Arizona senior quarterback Bryson Beirne is in his fifth year in the Wildcats’ spread passing attack. How comfortable is he with the offense?
“Ultimate comfort,” he said after Saturday’s spring game. “It’s like walking down the street.”
Beirne has spent his time at Arizona backing up Willie Tuitama, Matt Scott and Nick Foles, seeing only mop-up duty. He completed 5 of 5 passes last season.
His role could change in 2011.
Coaches want to redshirt Scott, so if Foles has to leave a game — or is out for a week or two — Beirne has to jump in and take meaningful snaps.
Is he ready? At this point, how can he not be ready?
“The only way spring was different for me was that I had a lot more fun,” Beirne said.
“I had a lot more fun than in years past, and a lot of that is attributed to I know what I’m doing, I’m prepared, I’m comfortable. Once all those things happen, I just go out there and play the game. …
“If they put me in the game and call a play, I’ll run it.”
Beirne usually has looked good in public scrimmages, and Saturday was no exception. He was 8 of 9 for 115 yards and two touchdowns as the passing game dominated the defense.
He might not have Foles’ arm or Scott’s wheels, but Beirne definitely has senior savvy. He’s mature and well-liked among his teammates. Put it this way: The rest of the offense will have no trouble following Beirne’s lead if he has to step in for Foles.

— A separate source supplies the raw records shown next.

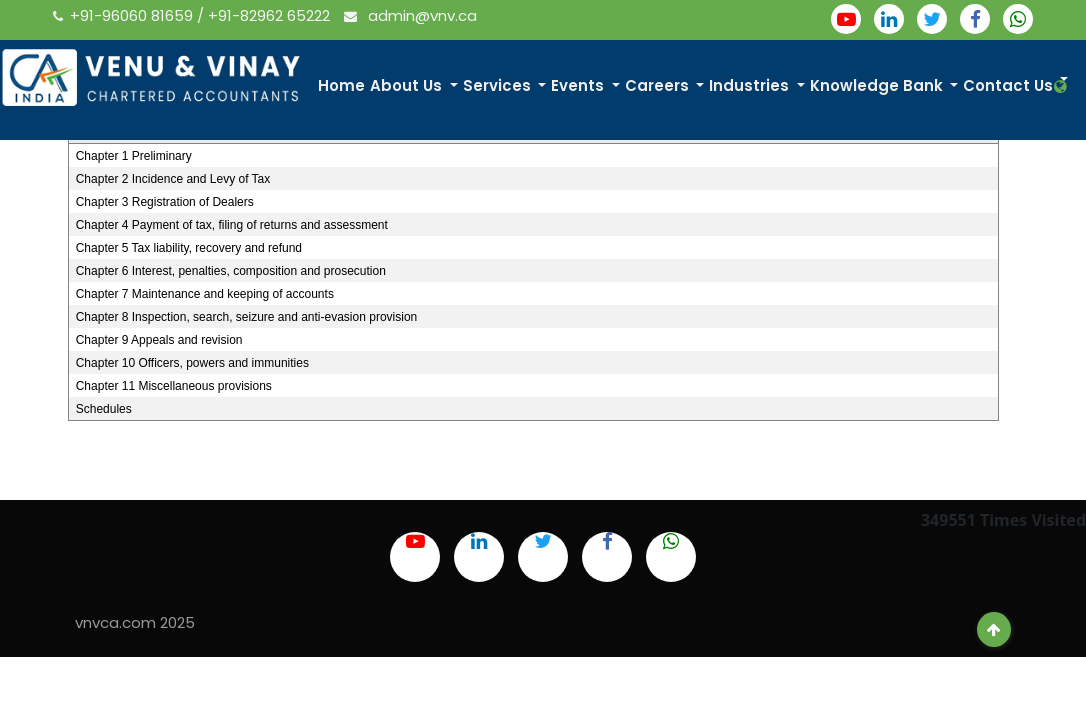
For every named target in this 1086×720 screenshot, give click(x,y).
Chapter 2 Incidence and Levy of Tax (173, 179)
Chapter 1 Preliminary (134, 156)
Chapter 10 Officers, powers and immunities (192, 363)
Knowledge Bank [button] (878, 85)
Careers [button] (659, 85)
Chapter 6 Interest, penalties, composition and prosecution (231, 271)
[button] (1062, 86)
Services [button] (499, 85)
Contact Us (1008, 85)
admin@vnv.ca (410, 15)
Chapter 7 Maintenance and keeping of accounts (205, 294)
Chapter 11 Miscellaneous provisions (174, 386)
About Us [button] (408, 85)
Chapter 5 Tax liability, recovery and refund (189, 248)
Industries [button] (751, 85)
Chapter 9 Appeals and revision (159, 340)
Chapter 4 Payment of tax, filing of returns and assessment (232, 225)
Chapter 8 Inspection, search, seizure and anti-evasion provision (247, 317)
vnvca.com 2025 (135, 622)
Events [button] (579, 85)
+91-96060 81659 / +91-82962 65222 (193, 15)
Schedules (104, 409)
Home (341, 85)
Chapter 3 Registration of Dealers (165, 202)
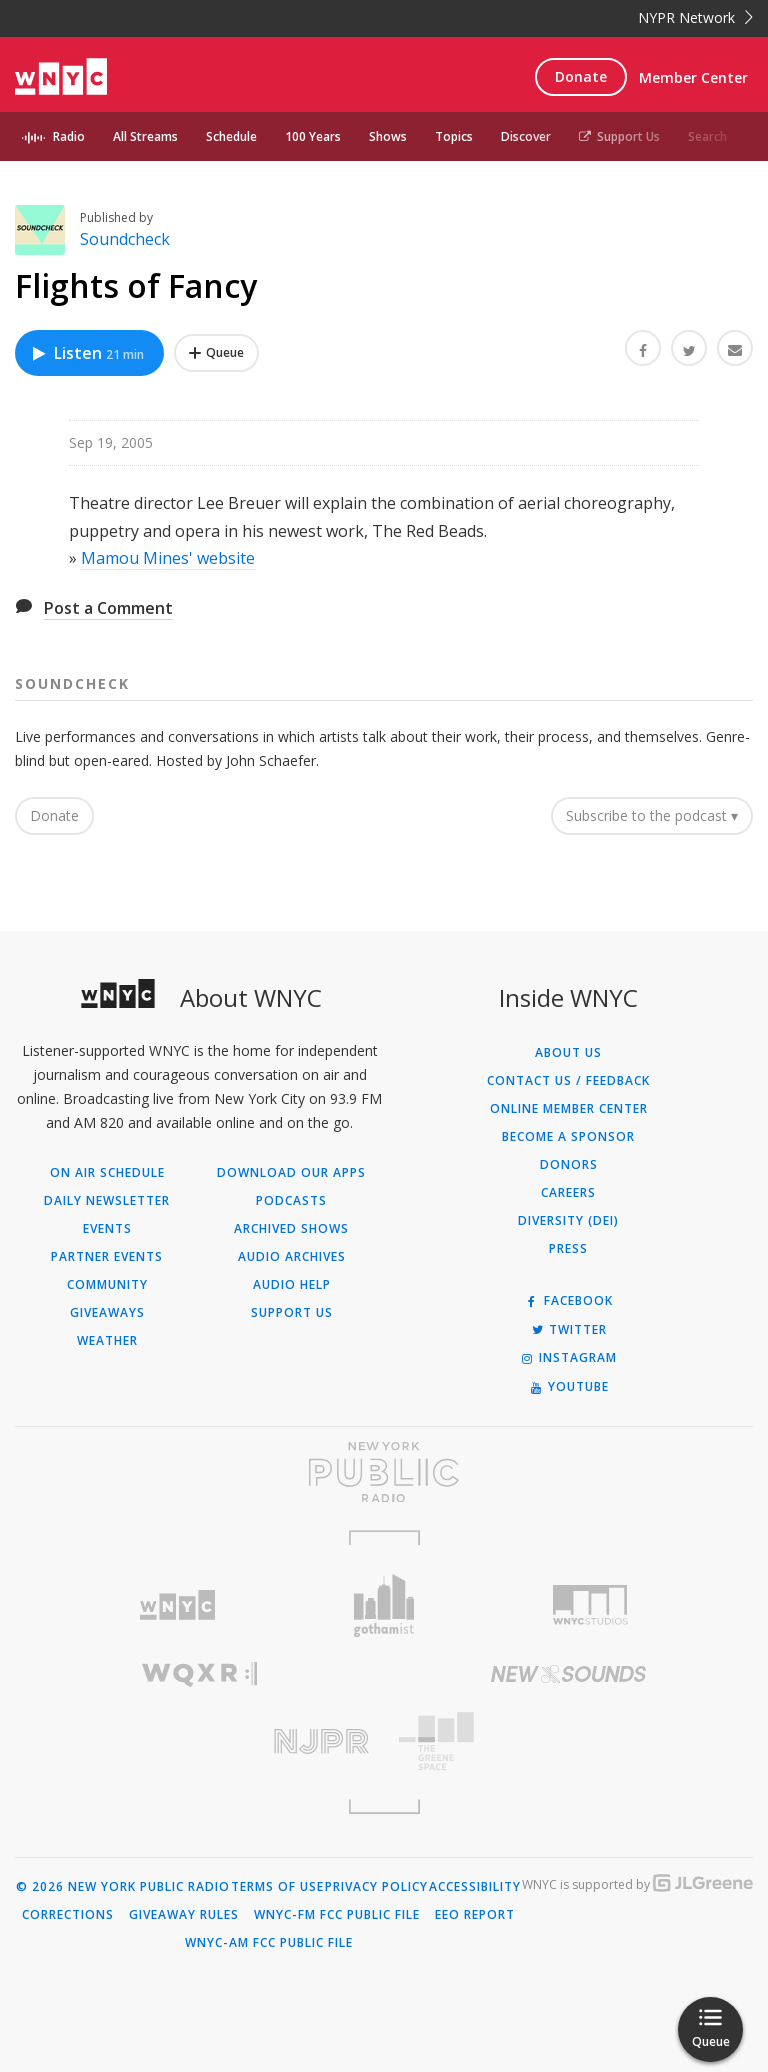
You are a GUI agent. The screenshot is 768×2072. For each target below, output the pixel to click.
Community (107, 1285)
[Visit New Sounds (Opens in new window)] (568, 1674)
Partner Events (107, 1257)
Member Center (693, 77)
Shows (388, 136)
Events (107, 1229)
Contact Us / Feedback (568, 1081)
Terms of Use (277, 1887)
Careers (568, 1193)
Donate (581, 76)
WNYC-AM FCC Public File (269, 1943)
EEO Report (475, 1915)
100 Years (313, 136)
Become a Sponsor (568, 1137)
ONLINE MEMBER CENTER (569, 1109)
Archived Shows (291, 1229)
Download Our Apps (291, 1173)
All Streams (145, 136)
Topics (454, 136)
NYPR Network (695, 17)
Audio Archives (292, 1257)
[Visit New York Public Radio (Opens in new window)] (384, 1472)
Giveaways (107, 1313)
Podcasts (291, 1201)
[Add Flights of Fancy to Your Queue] (216, 353)
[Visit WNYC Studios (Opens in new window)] (590, 1605)
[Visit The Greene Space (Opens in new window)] (568, 1741)
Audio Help (292, 1285)
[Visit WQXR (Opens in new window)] (199, 1674)
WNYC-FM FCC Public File (337, 1915)
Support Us (619, 136)
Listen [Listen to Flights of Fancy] (87, 353)
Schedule (231, 136)
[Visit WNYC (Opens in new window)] (177, 1605)
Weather (107, 1341)
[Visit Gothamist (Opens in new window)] (384, 1605)
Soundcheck (125, 239)
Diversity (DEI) (568, 1221)
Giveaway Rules (184, 1915)
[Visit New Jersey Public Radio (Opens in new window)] (199, 1741)
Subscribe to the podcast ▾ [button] (652, 815)
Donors (569, 1165)
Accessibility (475, 1887)
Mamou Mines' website (168, 558)
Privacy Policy (376, 1887)
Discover (526, 136)
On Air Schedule (107, 1173)
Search (707, 136)
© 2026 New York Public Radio (123, 1887)
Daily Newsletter (107, 1201)
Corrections (68, 1915)
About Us (568, 1053)
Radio (69, 136)
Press (568, 1249)
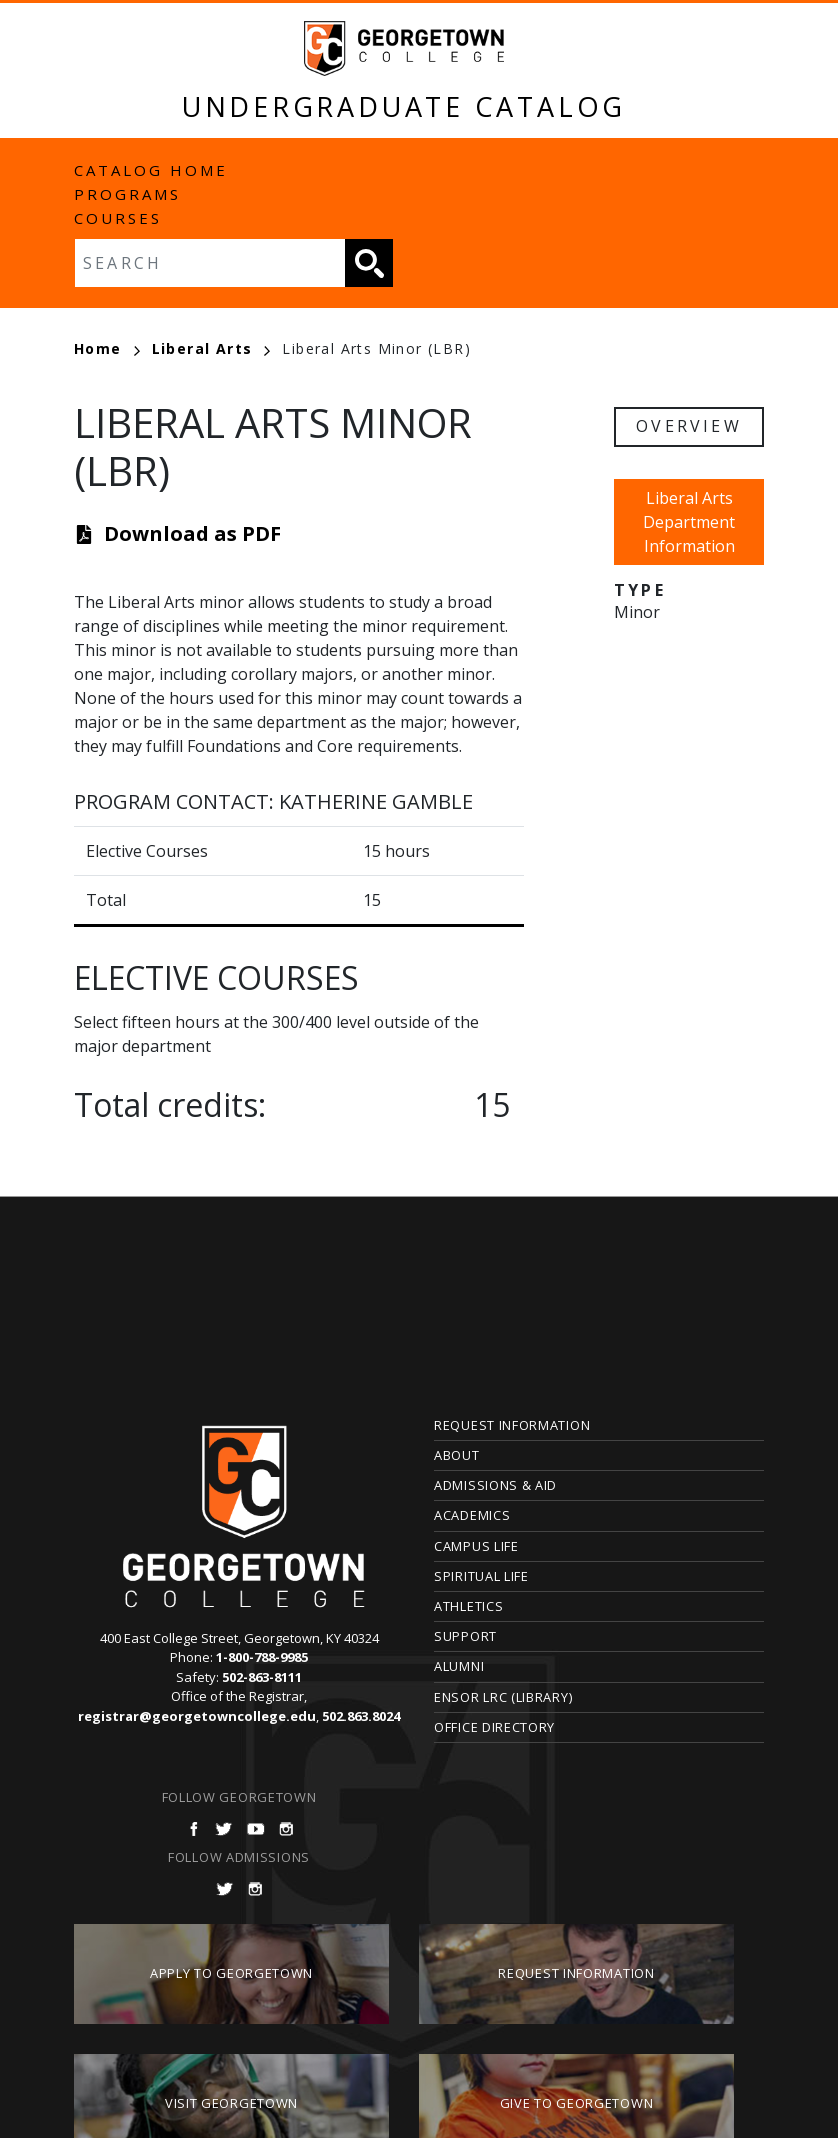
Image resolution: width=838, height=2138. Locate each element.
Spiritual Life (481, 1576)
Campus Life (476, 1546)
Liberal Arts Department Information (689, 522)
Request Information (512, 1425)
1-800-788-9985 (262, 1657)
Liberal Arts (211, 348)
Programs (127, 194)
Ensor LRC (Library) (503, 1697)
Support (465, 1636)
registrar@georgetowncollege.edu (197, 1716)
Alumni (459, 1666)
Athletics (468, 1606)
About (457, 1455)
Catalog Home (151, 170)
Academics (472, 1515)
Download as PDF (192, 533)
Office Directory (494, 1727)
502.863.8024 (361, 1716)
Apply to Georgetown (231, 1973)
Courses (118, 218)
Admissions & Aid (495, 1485)
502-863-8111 (262, 1677)
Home (107, 348)
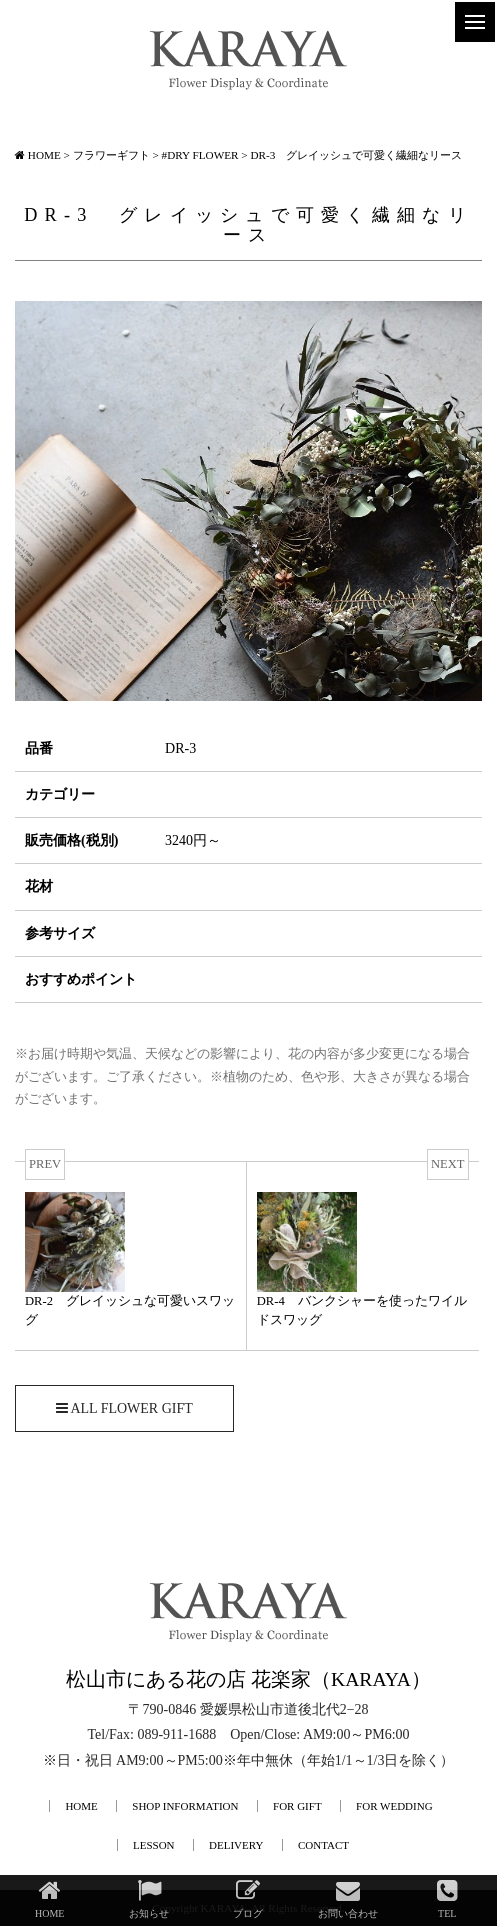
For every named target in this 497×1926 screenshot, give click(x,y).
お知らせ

“Very knowledgeable,” quarterbacks coach Frank Scelfo said of Beirne in a pre-spring interview.
“Knows exactly what he needs to do and how he wants to do it and how it needs to be done. I think Bryson is more than capable of getting it done. …
“The way he prepared when Nick went down last year, he did a great job and gained a lot of confidence from not only the players but the staff. And that’s important. When he came in at practice, everybody went, ‘This guy ain’t bad. We’re OK.’
“So there is a comfort level there. And it’s a good one.”
One change: Beirne will wear No. 7 this season, switching from No. 17.
Last year, he grew out his hair into a full afro to honor his late great-grandmother. The No. 7 honors a great-grandfather, who wore that number as a running back in high school in Hawaii.